START Material provided

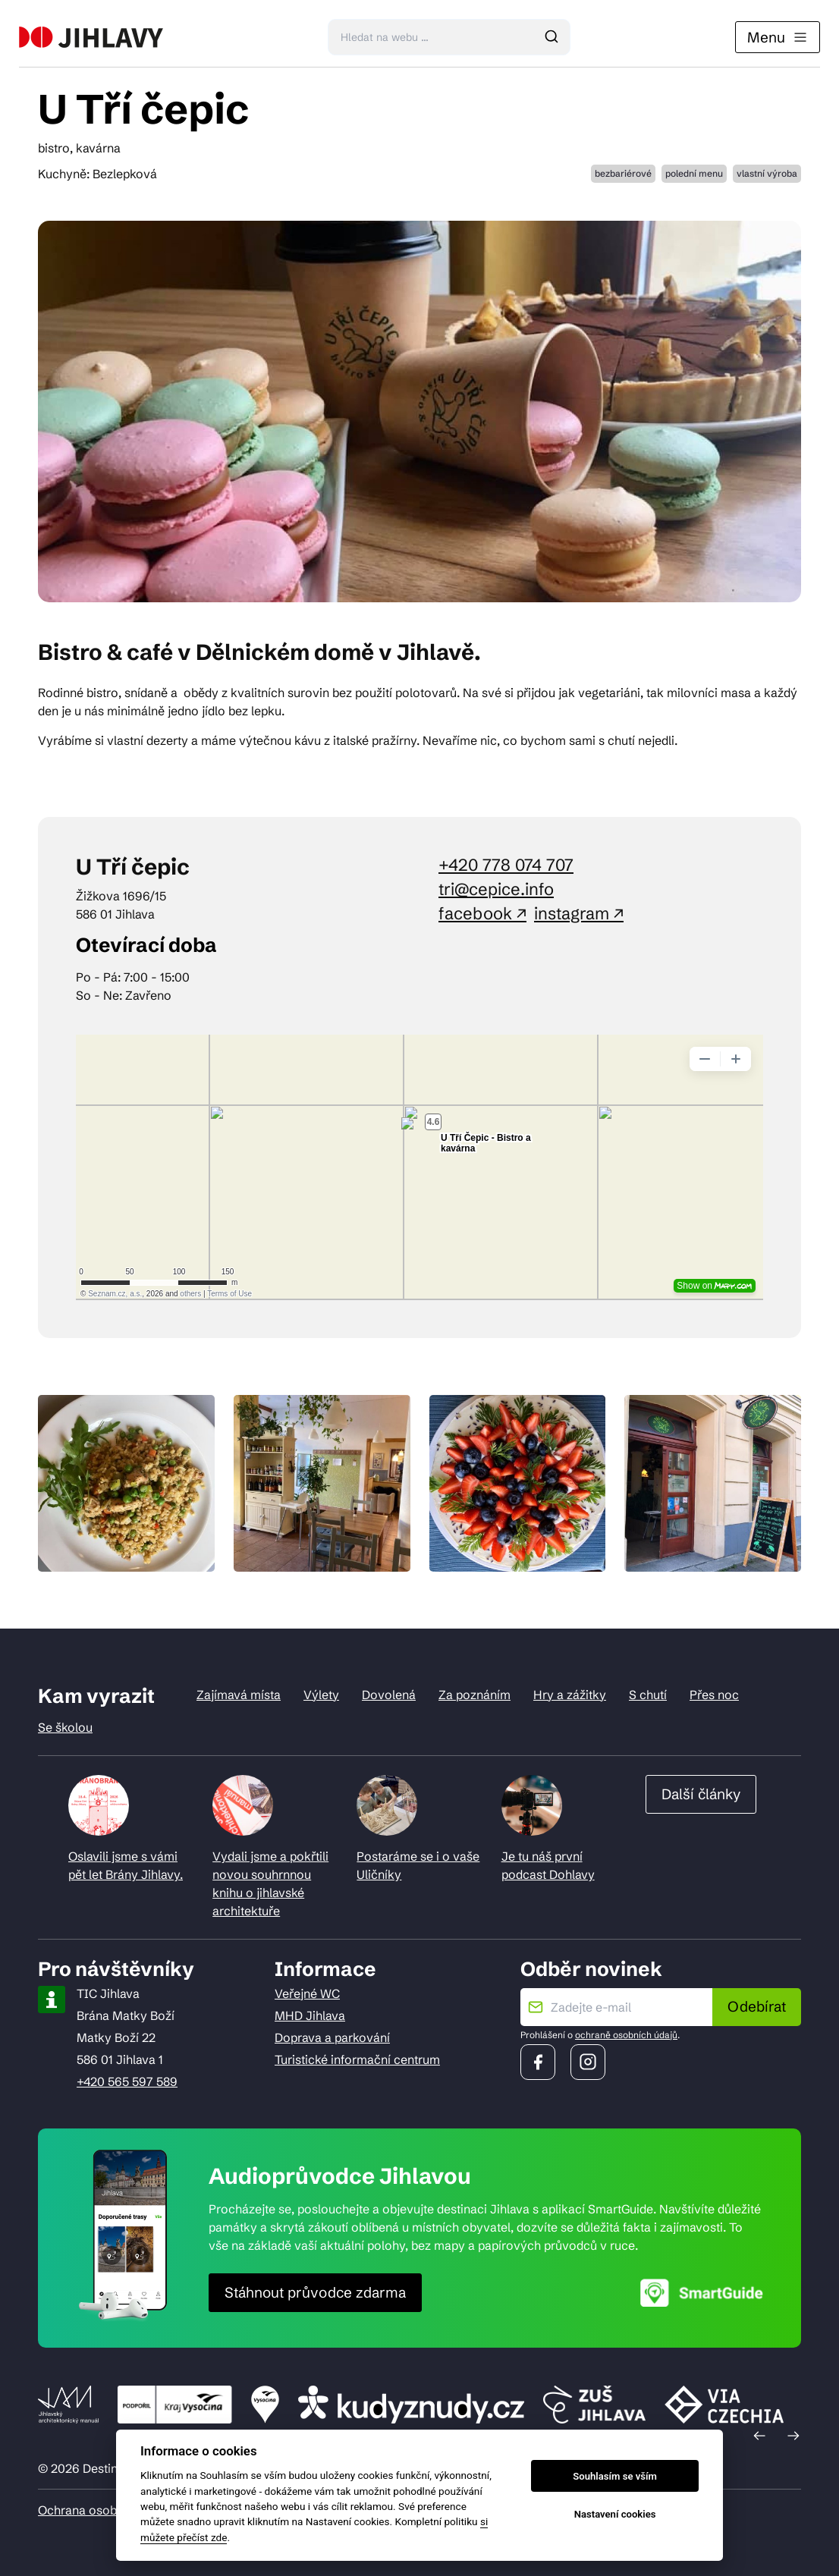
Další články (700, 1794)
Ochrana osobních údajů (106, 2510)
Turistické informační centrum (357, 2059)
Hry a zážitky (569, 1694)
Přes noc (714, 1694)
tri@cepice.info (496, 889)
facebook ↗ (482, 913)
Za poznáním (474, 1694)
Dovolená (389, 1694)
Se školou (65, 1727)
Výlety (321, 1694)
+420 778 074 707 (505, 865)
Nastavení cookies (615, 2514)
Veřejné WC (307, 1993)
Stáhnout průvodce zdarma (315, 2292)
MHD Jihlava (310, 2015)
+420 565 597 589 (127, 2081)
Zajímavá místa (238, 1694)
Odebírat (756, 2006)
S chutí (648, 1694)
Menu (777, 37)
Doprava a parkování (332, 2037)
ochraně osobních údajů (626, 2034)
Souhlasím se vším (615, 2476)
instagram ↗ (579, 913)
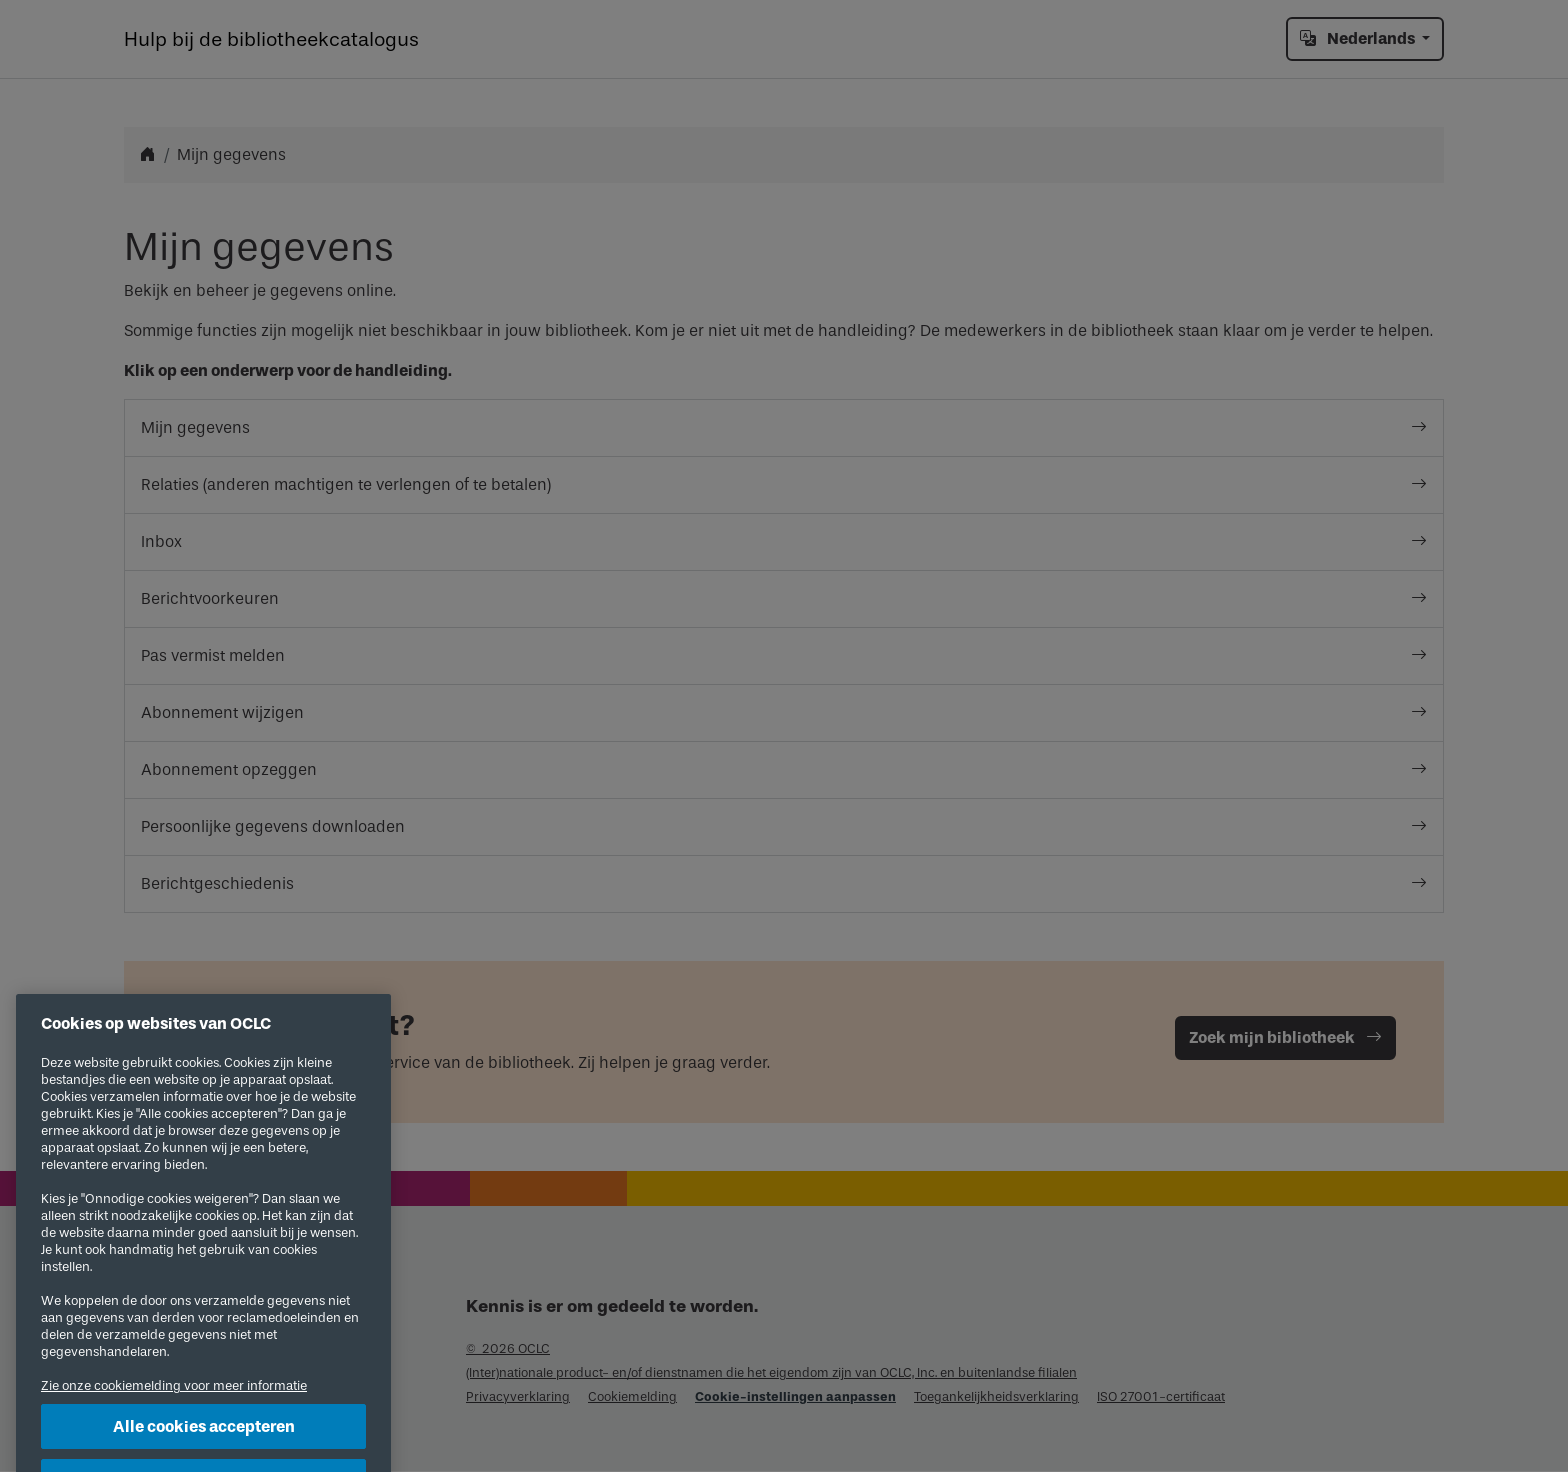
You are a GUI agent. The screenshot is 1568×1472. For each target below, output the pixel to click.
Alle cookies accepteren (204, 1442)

END Material provided
START Material provided

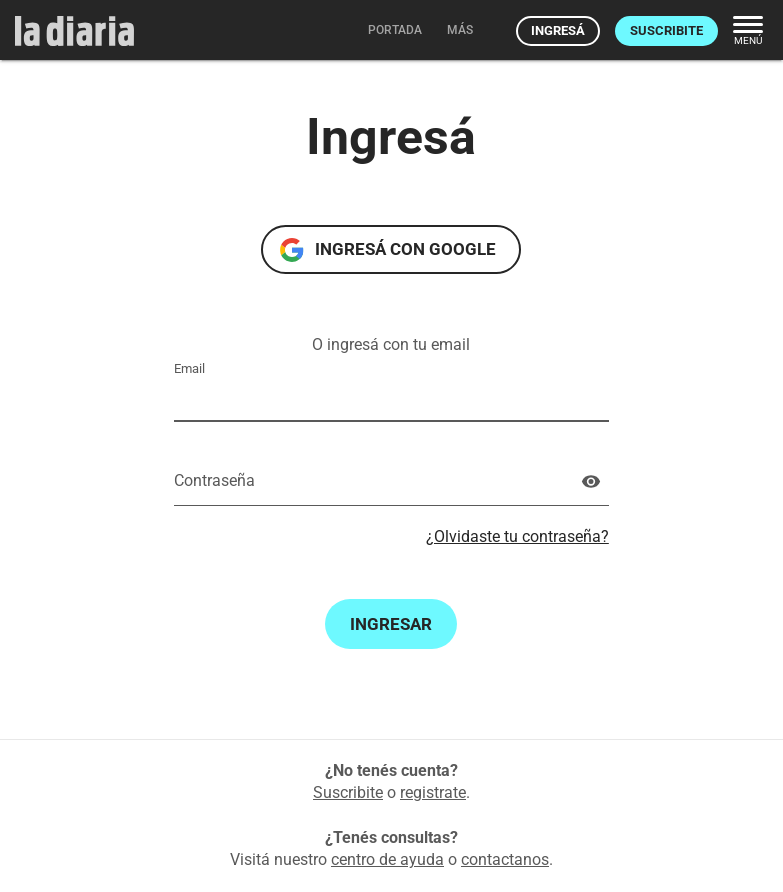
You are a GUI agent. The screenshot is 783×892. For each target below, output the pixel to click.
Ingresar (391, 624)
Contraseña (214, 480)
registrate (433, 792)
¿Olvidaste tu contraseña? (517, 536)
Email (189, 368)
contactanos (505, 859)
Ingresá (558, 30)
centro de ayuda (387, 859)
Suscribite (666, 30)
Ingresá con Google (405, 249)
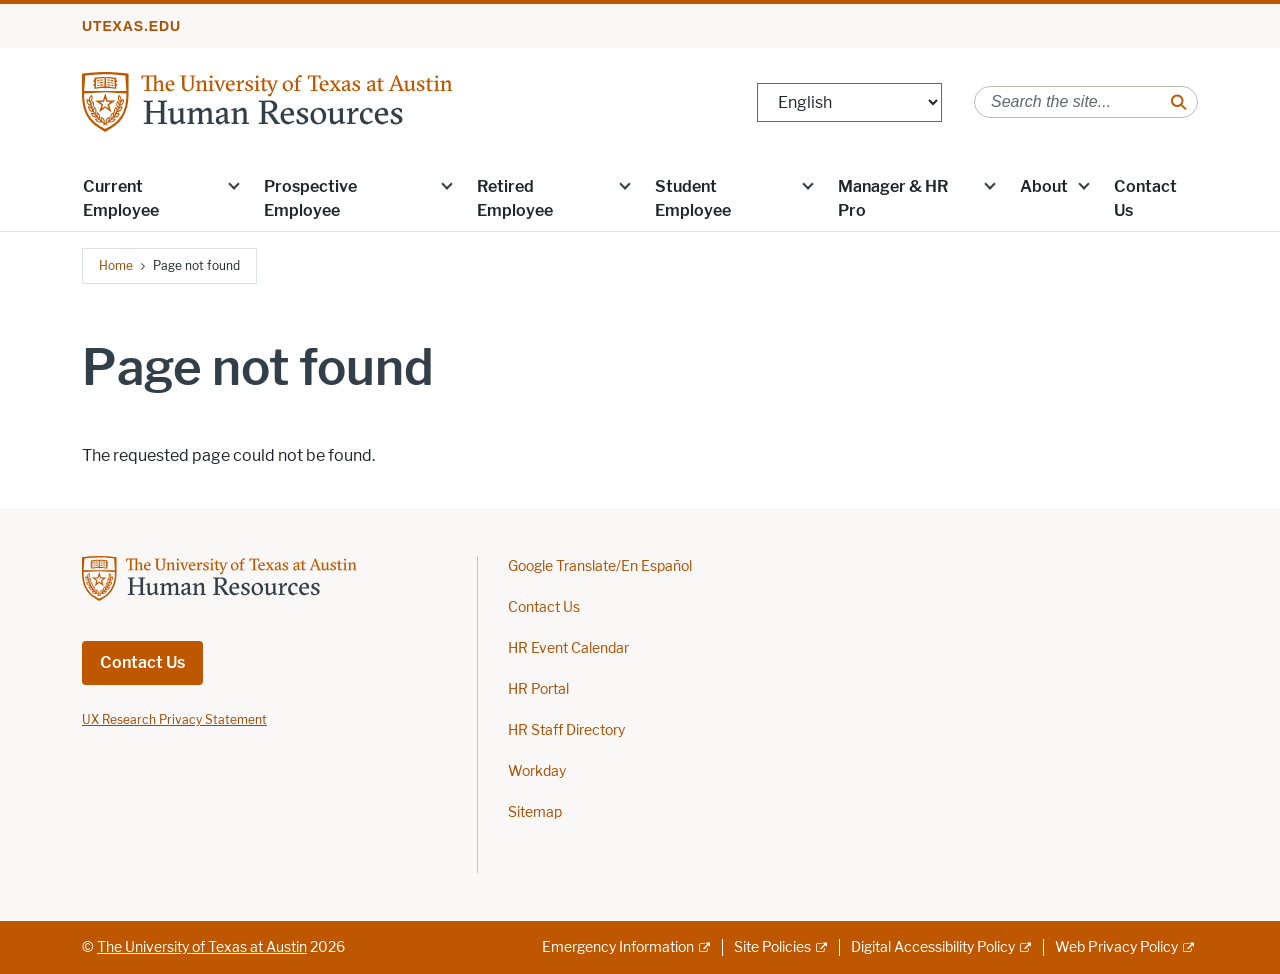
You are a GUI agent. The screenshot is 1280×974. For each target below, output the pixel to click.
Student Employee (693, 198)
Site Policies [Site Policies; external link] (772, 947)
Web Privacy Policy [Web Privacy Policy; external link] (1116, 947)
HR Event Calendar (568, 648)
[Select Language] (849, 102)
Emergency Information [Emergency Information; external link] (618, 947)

END Material provided

What to produce:
Please collect every line of the listing above that contains the string "agent", treating uppercase and lowercase as different.

Complete output:
You are a GUI agent. The screenshot is 1568×1472. For each target below, output the pixel to click.
You are a GUI agent. The screenshot is 783×892. For each target below, output the pixel to click.
You are a GUI agent. The screenshot is 1280×974. For each target below, output the pixel to click.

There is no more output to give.